Fallacies and Pitfalls
Fallacy: Peak FLOPS predict real-world training throughput.
Datasheet FLOPS are measured under idealized conditions—perfectly aligned matrix dimensions, 100 percent occupancy, zero memory stalls. Real training workloads typically achieve 30–50 percent of peak (measured as Model FLOPS Utilization, or MFU). Using peak FLOPS to estimate training time without an MFU discount produces estimates that are 2–3.3\(\times\) too optimistic, leading to missed deadlines and budget overruns.
Pitfall: Using FP32 FLOPS when the workload runs in BF16 or FP8.
Modern accelerators have separate datapaths for different precisions, and the peak throughput varies dramatically: the H100 delivers 989 TFLOPS in FP16 tensor operations but only 67 TFLOPS in FP32 CUDA-core operations—about 15\(\times\) difference.
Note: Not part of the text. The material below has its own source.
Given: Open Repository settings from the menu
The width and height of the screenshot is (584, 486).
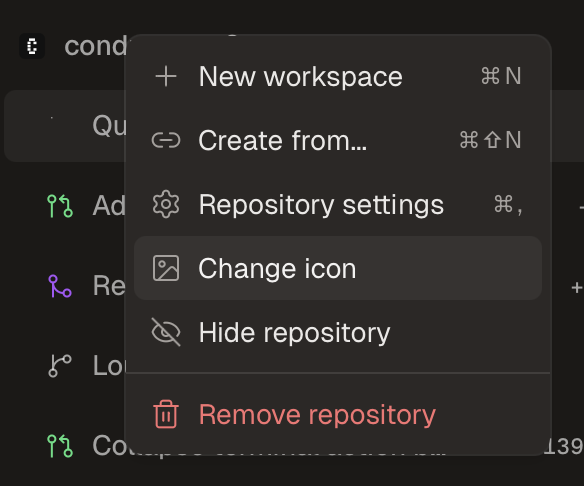Looking at the screenshot, I should 338,204.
Quoting the wrong precision’s peak when computing utilization or estimating training time produces meaningless results. Always match the constant to the precision the workload actually uses.
Fallacy: Hardware constants are stable enough to hardcode.
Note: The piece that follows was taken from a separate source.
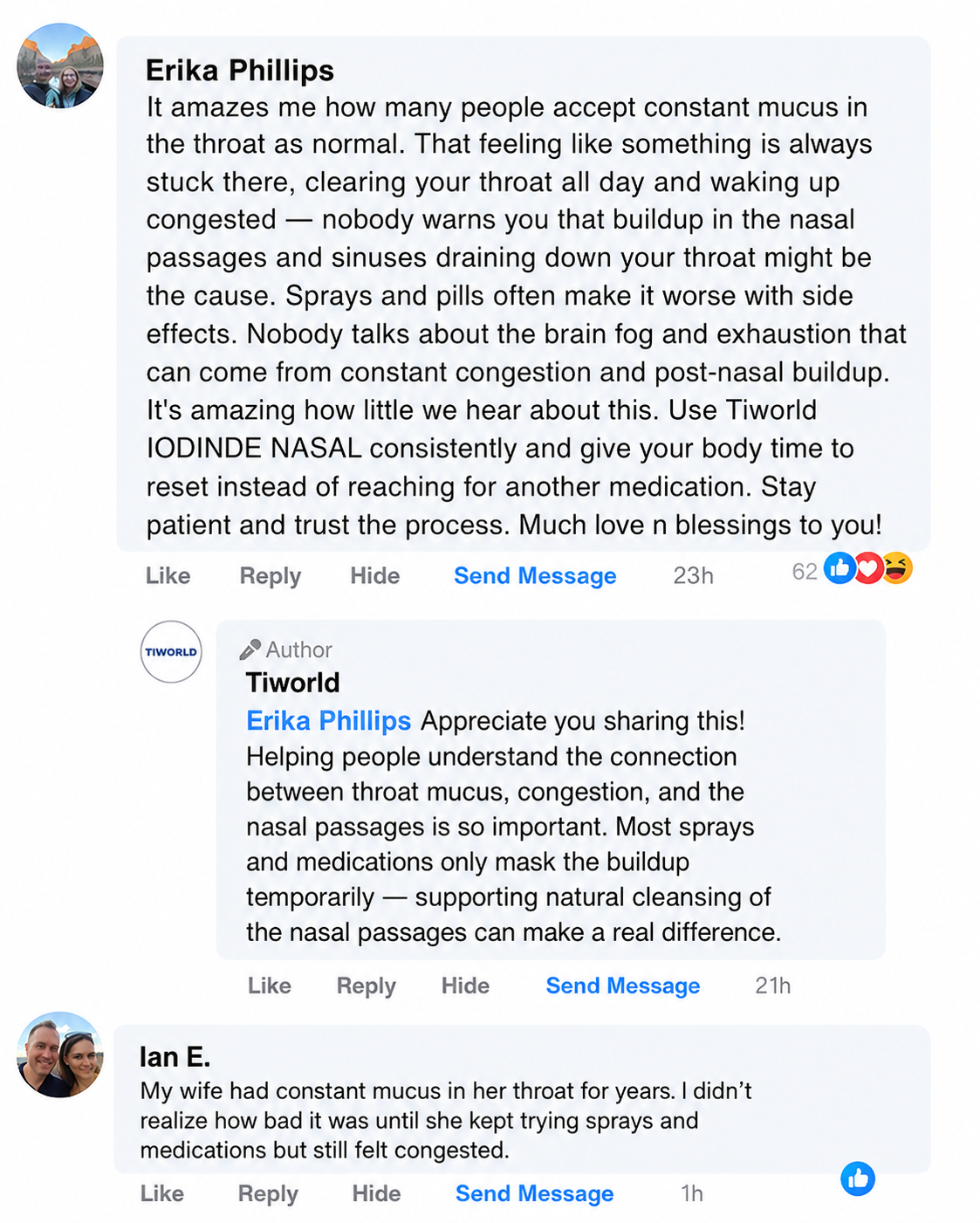Image resolution: width=980 pixels, height=1223 pixels.
Task: Click the heart reaction on Erika's comment
Action: pos(867,569)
Accelerator specifications, cloud pricing, and energy costs change with every hardware generation and contract renegotiation. Hardcoding “the A100 has 2 TB/s bandwidth” in a calculation means the estimate silently rots as hardware evolves. This is precisely why the book uses mlsysim/core/constants.py—updating a single value propagates the correction everywhere.
Pitfall: Treating TDP as actual power consumption.
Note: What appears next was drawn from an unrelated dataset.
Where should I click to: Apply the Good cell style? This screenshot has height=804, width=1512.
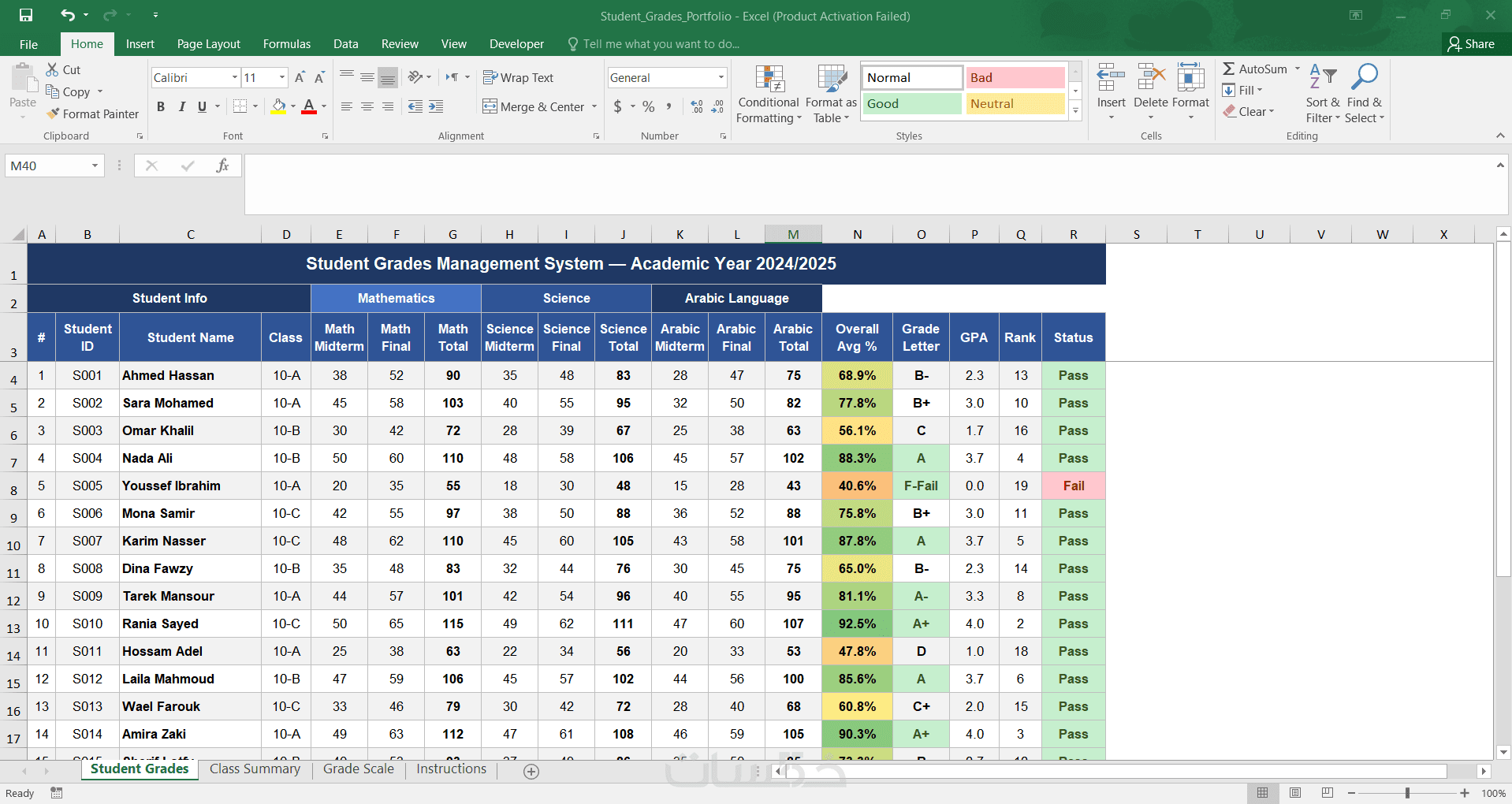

Thermal Design Power (TDP) is the maximum sustained power draw the cooling system must handle, not the power the accelerator actually consumes under a given workload. Real power consumption varies with utilization, memory access patterns, and clock frequency. Using TDP for energy calculations overestimates costs for inference workloads (which rarely sustain peak power) and may underestimate costs for sustained training workloads on newer hardware with dynamic boost.
Summary
Taken together, the reference values above turn the appendix from a catalogue into a set of checks for quantitative reasoning.
Key Takeaways: Auditing the Book's constants
- Every example traces to a constant: Every quantitative example in this book traces back to a specific constant in
mlsysim/core/constants.py. This appendix exposes all of those constants so the numbers that underpin the book’s reasoning are open to audit, verification, and update. - Hardware specs are ceilings: Hardware specs (peak FLOPS, memory bandwidth, TDP) set ceilings, not guarantees. Real utilization is typically 30–50 percent of peak for training workloads; using peak values without discounting produces dangerously optimistic estimates.
- Ratios are durable: The ratios between constants are often more stable and informative than the absolute values. The ridge point (FLOPS/bandwidth), the memory-per-parameter cost (16 bytes for mixed-precision Adam), and the order-of-magnitude energy hierarchy (tens of thousands of times between a register access and a DRAM access) persist across hardware generations.
- A single source of truth prevents drift: A single source of truth for constants eliminates the most common source of inconsistency in quantitative textbooks: the same number quoted differently in different chapters.